EXERCISE BRIEF
What is needed is an exact repeat of the lines from the one holding "Viewport: 860px width, 1526px" through the final line of the data, with no pictures.
---------- PROVIDED DATA ----------
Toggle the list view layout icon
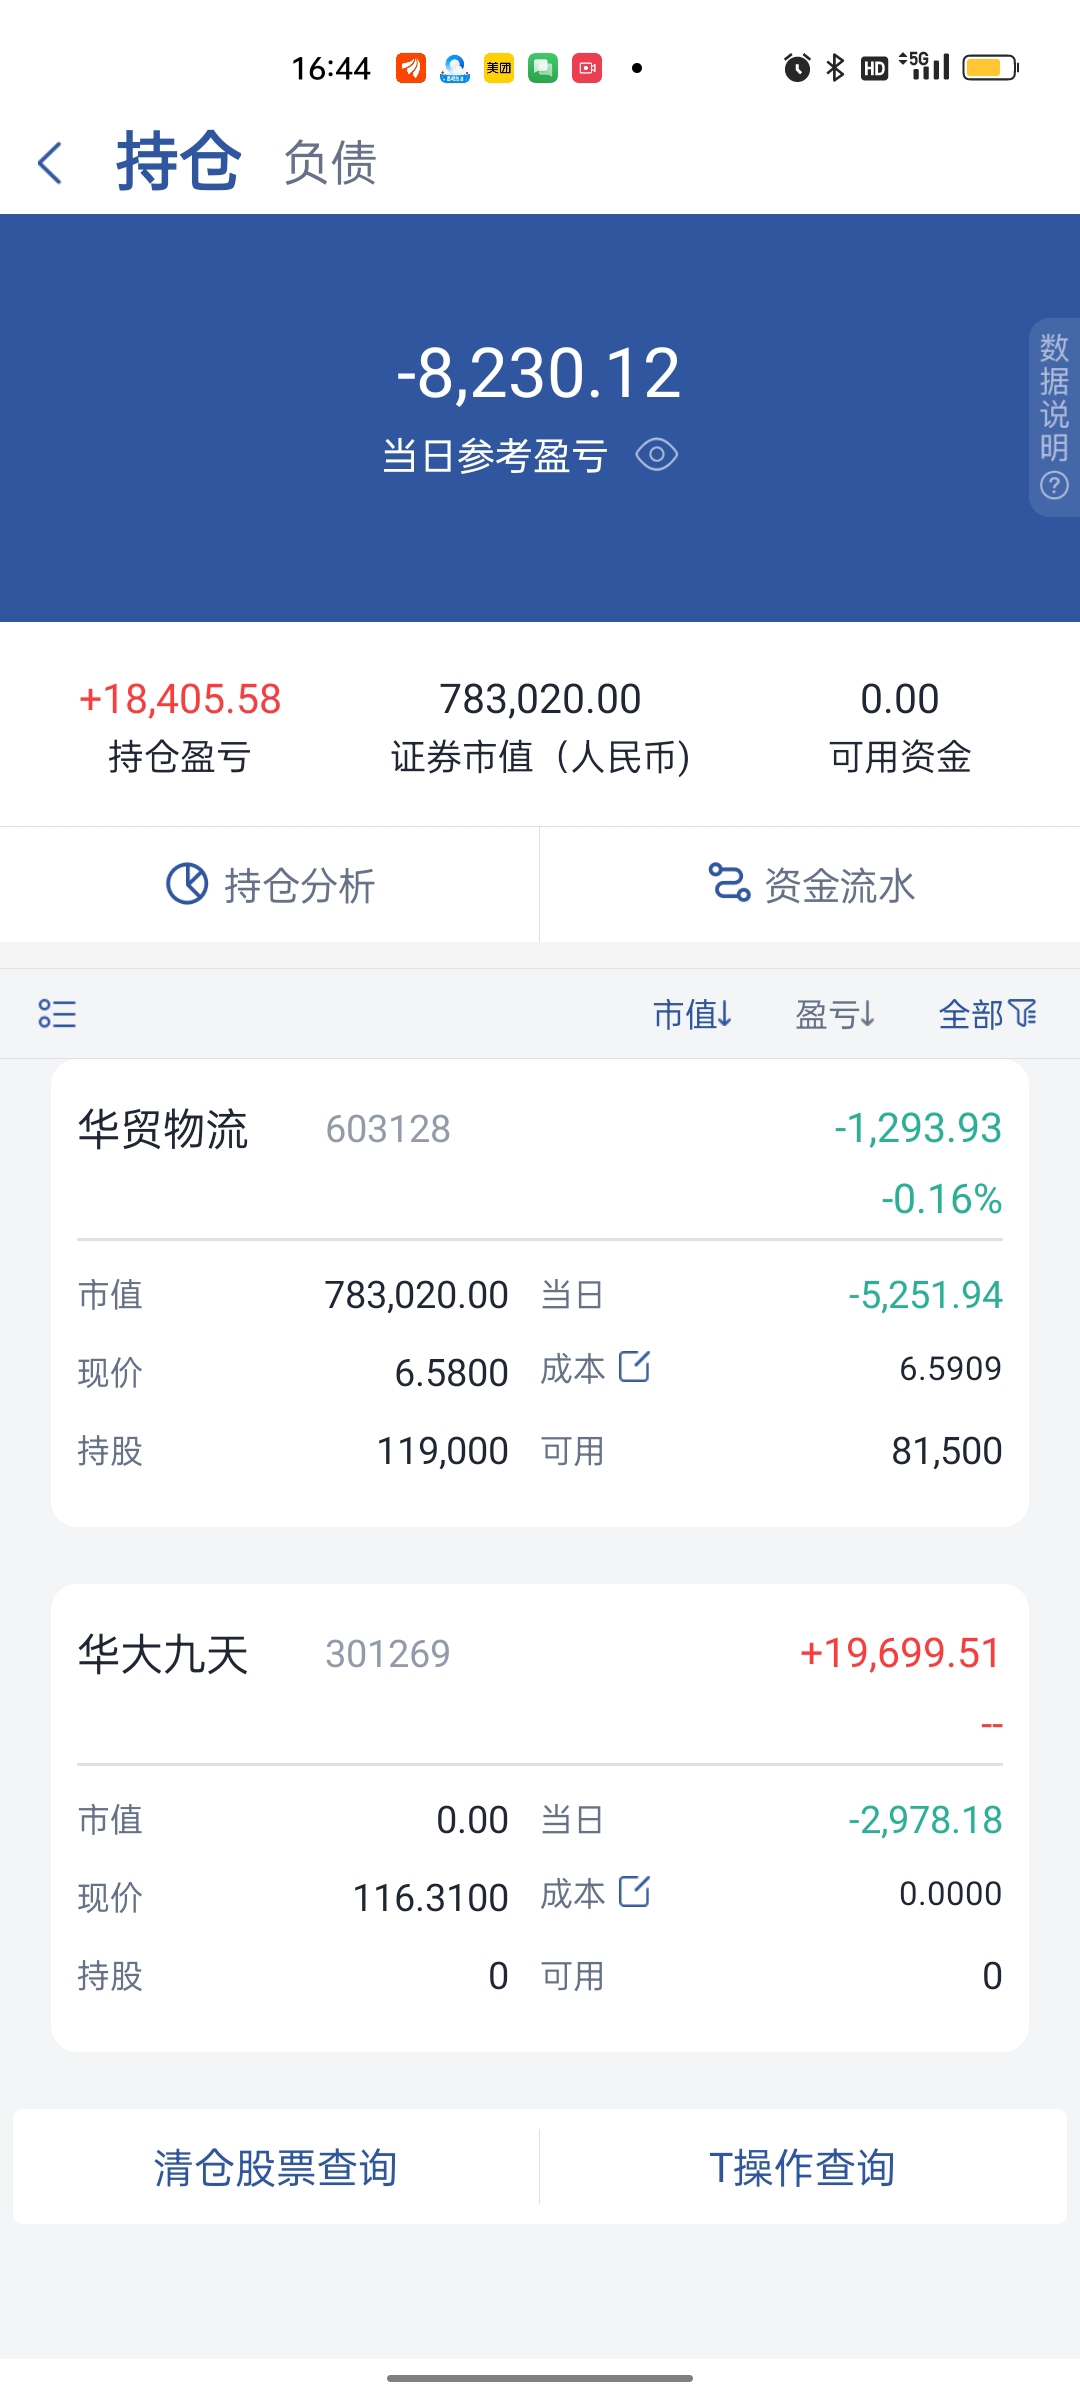The image size is (1080, 2400). pos(57,1014)
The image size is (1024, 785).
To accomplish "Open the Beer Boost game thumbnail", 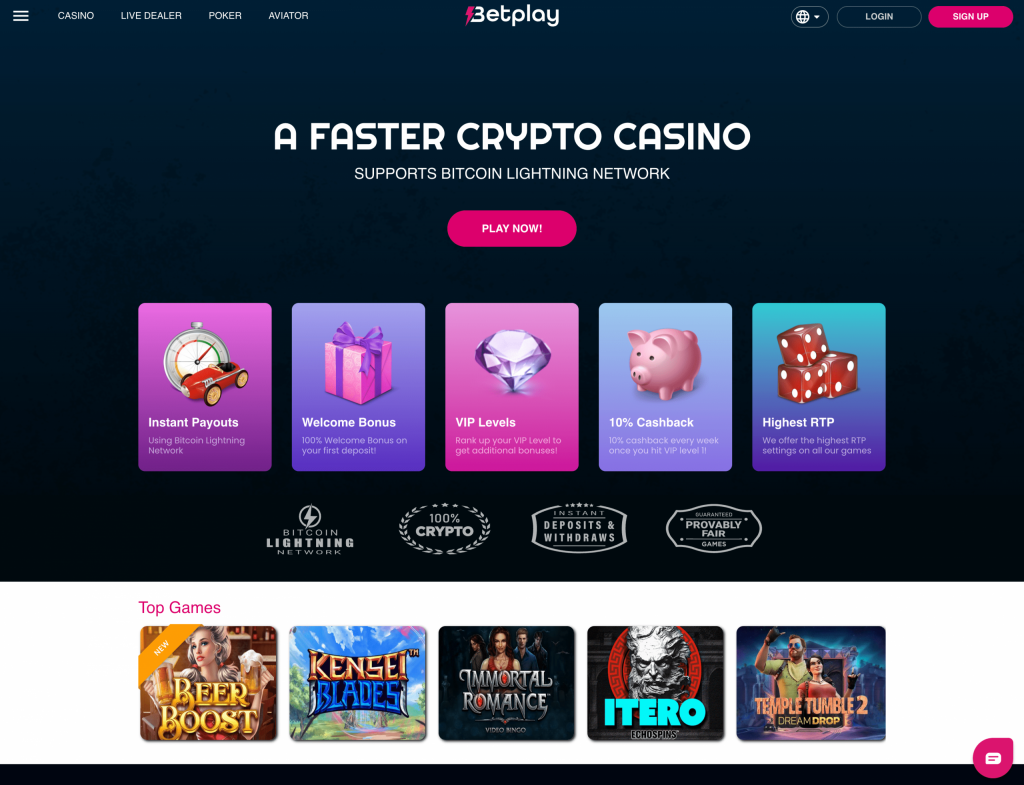I will [x=208, y=683].
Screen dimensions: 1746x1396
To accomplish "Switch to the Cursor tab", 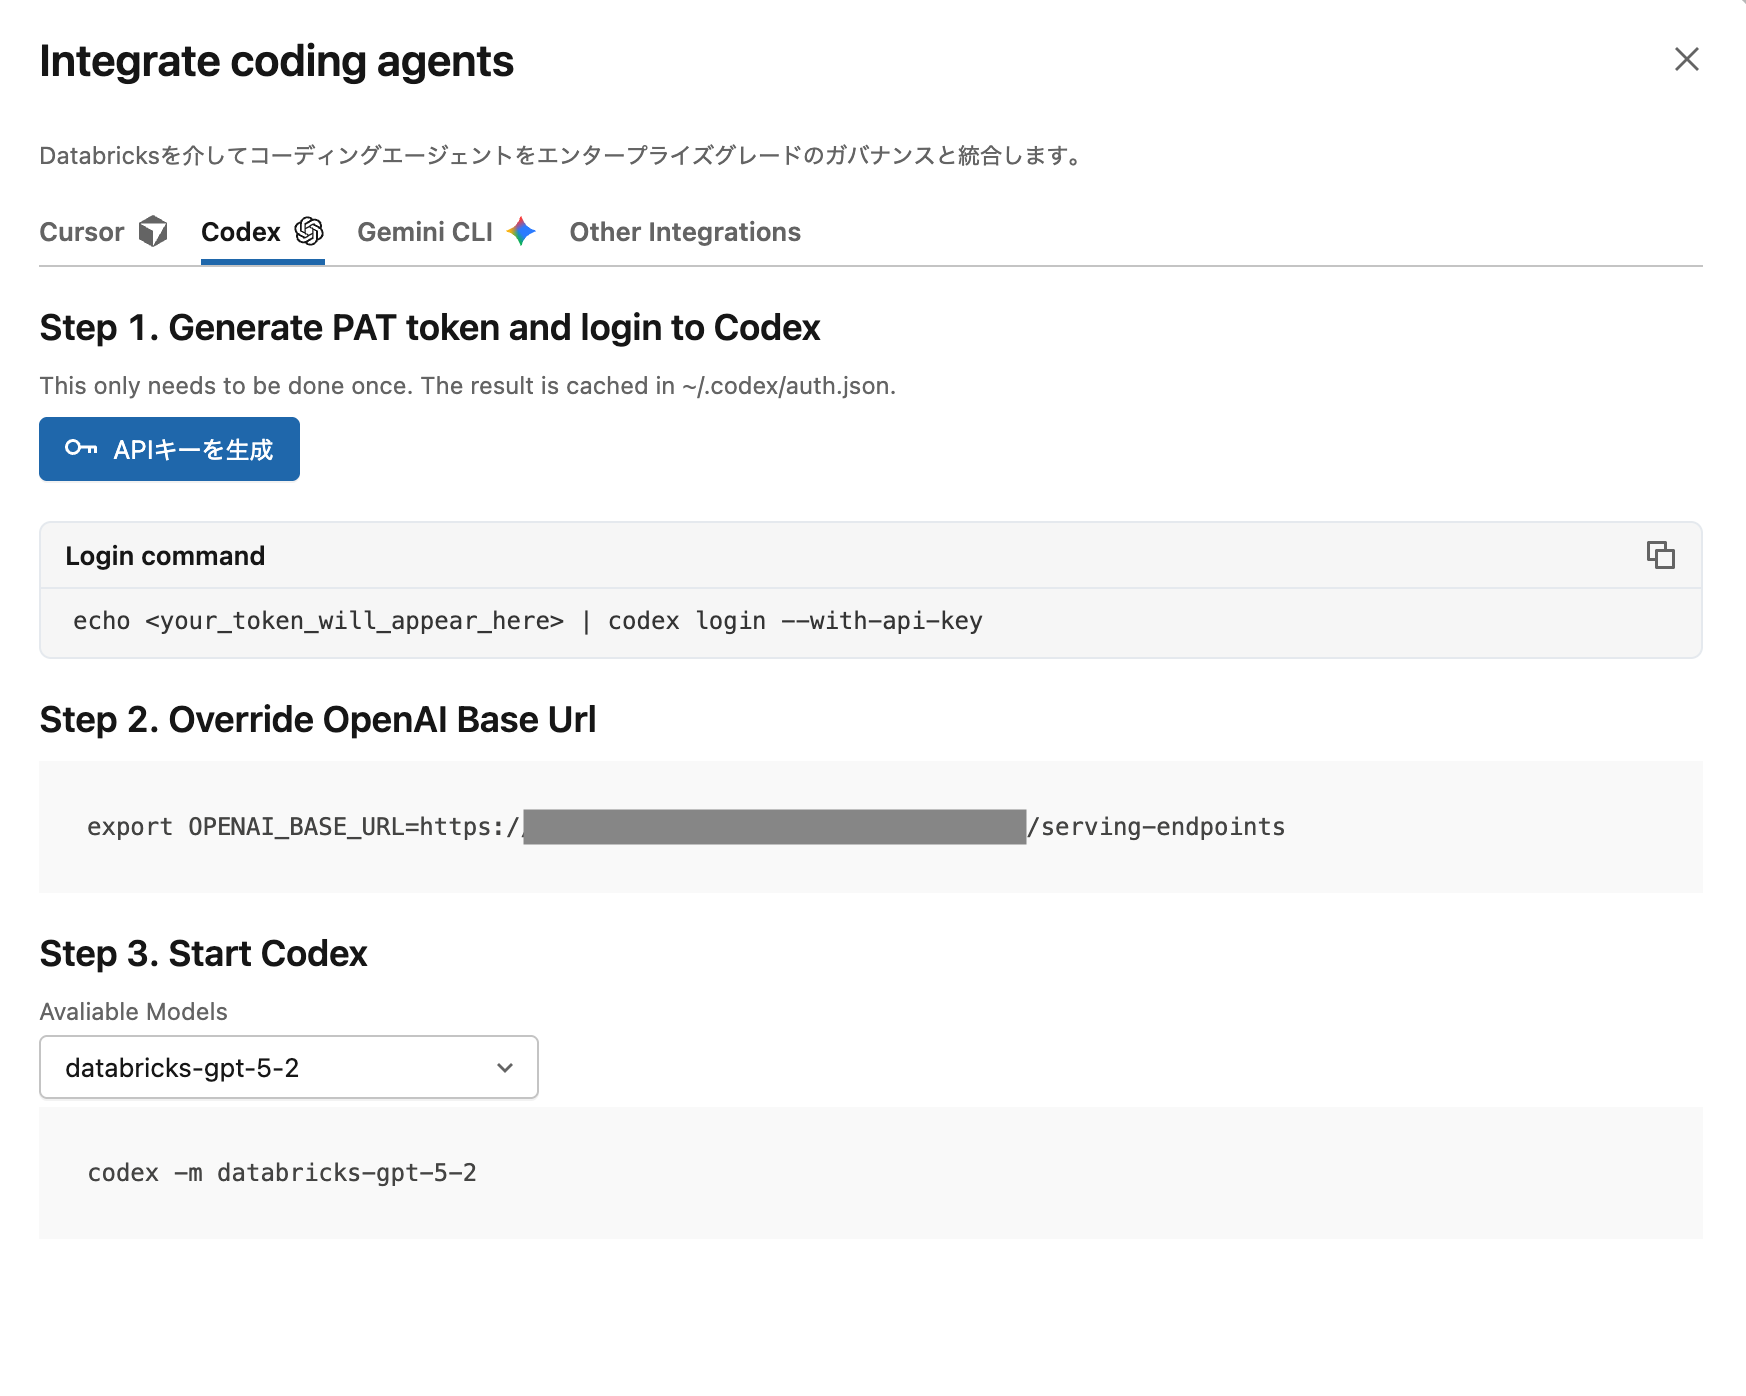I will click(x=82, y=232).
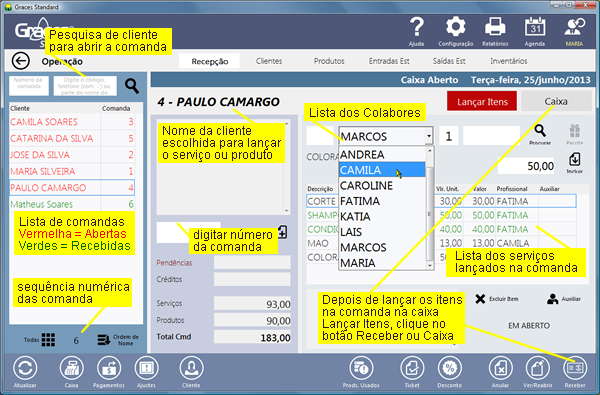Switch to the Clientes tab
The image size is (600, 395).
pyautogui.click(x=269, y=61)
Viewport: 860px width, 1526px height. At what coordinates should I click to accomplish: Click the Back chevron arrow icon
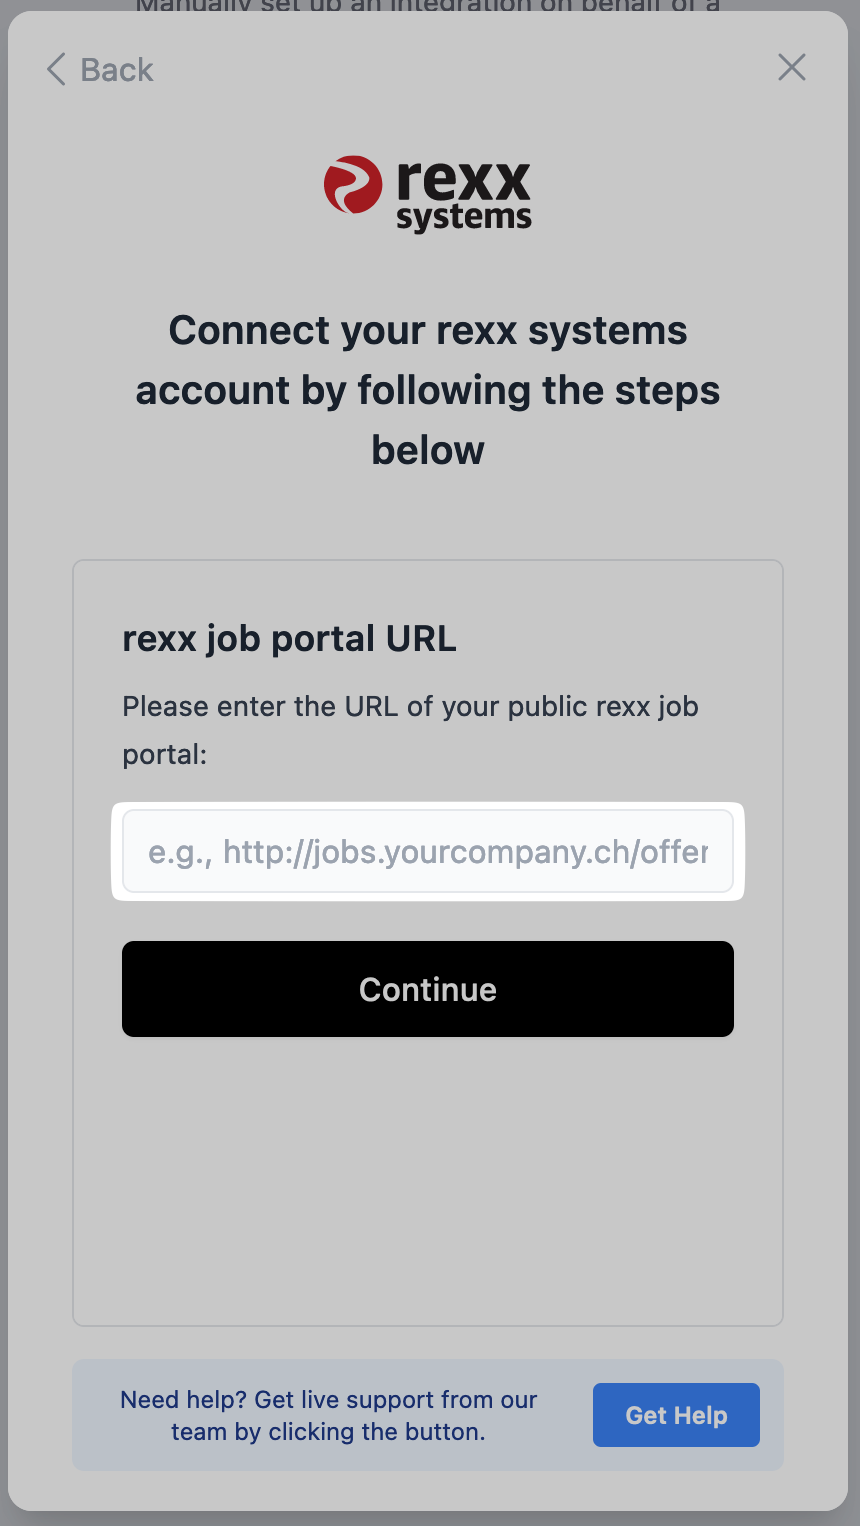coord(56,70)
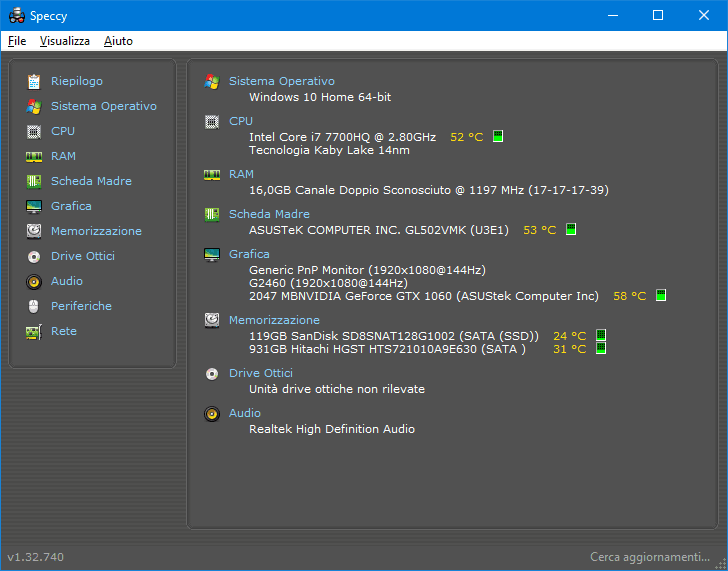Viewport: 728px width, 571px height.
Task: Click the Periferiche mouse icon in sidebar
Action: (x=34, y=306)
----------
TASK RESULT
Viewport: 860px width, 1526px height. At what coordinates should I click to accomplish: Click the Back chevron arrow icon
coord(56,70)
Viewport: 728px width, 571px height.
Task: Click the Periferiche mouse icon in sidebar
Action: (x=34, y=306)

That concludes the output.